# Problem description
Copy out nothing but the line containing "Kontakt (36, 2237)" and the lines that follow it to the end of the entries, exactly as they stand.

Collected data:
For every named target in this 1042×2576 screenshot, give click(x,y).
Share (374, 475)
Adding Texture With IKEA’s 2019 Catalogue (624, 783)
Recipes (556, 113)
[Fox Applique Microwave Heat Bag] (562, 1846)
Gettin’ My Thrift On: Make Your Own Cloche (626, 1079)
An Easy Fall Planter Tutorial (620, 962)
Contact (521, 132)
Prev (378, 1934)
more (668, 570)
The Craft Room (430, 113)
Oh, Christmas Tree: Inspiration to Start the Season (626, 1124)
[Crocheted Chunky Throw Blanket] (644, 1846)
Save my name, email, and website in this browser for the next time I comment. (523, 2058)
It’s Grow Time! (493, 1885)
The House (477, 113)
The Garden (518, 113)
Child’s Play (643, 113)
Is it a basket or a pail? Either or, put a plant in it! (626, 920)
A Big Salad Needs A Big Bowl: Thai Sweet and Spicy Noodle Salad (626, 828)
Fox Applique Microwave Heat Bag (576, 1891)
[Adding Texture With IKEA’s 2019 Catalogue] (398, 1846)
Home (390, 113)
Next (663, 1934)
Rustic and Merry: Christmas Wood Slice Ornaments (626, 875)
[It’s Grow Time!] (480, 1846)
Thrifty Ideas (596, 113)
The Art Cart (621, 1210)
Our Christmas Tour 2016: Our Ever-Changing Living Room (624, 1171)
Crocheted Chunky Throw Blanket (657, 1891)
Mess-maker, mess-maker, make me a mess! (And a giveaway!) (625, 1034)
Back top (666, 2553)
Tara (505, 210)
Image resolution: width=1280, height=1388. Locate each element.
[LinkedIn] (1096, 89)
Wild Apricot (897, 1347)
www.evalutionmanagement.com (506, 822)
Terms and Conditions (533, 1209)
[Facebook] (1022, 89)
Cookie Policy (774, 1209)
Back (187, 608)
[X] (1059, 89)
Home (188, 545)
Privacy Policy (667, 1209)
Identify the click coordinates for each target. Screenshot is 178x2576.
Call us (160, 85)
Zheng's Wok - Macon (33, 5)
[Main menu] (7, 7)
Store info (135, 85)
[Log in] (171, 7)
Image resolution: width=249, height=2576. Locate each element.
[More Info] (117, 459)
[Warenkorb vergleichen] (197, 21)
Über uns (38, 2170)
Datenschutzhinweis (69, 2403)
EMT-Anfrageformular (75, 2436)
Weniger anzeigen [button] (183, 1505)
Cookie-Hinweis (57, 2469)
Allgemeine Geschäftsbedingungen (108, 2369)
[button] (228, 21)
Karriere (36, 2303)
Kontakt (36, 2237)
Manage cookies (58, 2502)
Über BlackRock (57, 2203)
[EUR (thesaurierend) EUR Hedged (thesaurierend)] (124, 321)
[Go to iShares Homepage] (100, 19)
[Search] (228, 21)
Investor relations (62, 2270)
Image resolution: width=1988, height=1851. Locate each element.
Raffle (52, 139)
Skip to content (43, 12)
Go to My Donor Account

# Your solution
Kontakt (36, 2237)
Manage cookies (58, 2502)
Über BlackRock (57, 2203)
[EUR (thesaurierend) EUR Hedged (thesaurierend)] (124, 321)
[Go to iShares Homepage] (100, 19)
[Search] (228, 21)
Investor relations (62, 2270)
Image resolution: width=1988, height=1851. Locate each element.
Raffle (52, 139)
Skip to content (43, 12)
Go to My Donor Account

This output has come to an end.